** Records for this task follows **

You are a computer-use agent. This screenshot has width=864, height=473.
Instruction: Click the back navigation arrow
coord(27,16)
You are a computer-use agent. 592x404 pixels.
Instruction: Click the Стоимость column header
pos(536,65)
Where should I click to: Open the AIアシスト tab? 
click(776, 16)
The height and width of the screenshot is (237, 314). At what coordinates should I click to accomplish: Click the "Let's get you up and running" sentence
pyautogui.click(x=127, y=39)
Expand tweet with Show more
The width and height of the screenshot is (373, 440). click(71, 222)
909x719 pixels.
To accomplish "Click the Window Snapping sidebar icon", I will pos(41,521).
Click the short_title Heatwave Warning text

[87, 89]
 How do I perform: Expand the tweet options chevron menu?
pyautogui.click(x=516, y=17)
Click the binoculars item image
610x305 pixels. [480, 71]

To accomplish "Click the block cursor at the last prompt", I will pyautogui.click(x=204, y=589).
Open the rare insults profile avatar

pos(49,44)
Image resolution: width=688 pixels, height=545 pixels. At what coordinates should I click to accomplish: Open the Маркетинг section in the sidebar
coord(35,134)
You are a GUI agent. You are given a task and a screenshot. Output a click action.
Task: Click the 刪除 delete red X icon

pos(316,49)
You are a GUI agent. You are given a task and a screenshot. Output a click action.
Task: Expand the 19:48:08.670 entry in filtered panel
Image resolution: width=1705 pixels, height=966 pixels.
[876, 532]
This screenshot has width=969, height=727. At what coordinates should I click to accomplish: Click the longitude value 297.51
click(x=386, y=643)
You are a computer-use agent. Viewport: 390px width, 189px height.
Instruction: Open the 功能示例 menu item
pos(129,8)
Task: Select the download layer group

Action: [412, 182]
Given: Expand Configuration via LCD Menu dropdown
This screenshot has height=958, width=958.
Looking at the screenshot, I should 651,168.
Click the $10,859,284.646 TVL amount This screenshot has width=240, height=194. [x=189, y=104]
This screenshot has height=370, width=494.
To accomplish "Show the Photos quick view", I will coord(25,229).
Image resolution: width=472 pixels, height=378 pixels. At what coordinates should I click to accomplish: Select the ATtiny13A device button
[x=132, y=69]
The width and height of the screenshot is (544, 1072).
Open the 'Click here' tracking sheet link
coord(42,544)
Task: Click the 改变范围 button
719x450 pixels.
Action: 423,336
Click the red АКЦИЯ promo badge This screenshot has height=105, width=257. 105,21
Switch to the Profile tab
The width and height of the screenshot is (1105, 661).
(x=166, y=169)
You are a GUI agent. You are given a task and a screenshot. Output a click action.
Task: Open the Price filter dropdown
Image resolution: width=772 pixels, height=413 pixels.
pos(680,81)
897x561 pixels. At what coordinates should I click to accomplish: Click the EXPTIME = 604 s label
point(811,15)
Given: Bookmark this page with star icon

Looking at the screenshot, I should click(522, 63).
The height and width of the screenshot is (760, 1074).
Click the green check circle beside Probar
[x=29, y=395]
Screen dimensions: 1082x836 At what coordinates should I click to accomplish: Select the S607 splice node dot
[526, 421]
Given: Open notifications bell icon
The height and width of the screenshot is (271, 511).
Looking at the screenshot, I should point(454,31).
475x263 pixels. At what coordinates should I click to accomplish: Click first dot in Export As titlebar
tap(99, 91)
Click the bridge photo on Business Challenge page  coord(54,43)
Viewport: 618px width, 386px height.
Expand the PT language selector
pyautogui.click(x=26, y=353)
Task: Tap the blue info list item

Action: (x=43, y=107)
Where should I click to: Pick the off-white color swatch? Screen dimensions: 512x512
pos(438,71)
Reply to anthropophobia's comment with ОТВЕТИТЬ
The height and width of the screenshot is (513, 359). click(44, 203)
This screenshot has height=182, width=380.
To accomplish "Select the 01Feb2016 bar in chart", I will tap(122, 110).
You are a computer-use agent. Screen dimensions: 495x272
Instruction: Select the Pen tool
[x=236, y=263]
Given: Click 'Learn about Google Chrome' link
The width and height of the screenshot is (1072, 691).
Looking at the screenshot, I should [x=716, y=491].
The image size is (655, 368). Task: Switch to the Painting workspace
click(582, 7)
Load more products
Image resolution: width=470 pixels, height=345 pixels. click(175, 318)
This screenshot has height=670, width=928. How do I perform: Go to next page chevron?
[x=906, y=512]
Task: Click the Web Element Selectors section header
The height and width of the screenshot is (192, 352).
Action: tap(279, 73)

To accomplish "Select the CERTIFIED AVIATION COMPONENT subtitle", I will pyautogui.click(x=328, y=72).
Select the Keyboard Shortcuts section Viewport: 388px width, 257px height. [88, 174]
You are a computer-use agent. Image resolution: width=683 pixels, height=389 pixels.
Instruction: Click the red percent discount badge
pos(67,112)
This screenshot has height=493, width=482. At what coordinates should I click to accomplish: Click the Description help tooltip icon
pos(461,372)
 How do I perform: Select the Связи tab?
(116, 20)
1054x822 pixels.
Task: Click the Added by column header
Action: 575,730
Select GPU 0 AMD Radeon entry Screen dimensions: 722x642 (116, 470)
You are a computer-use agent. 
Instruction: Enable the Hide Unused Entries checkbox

** End of Records for this task **

## Work required
For the material, state how many lines include the string "computer"; the answer is that number alone.

## Answer to this exercise
6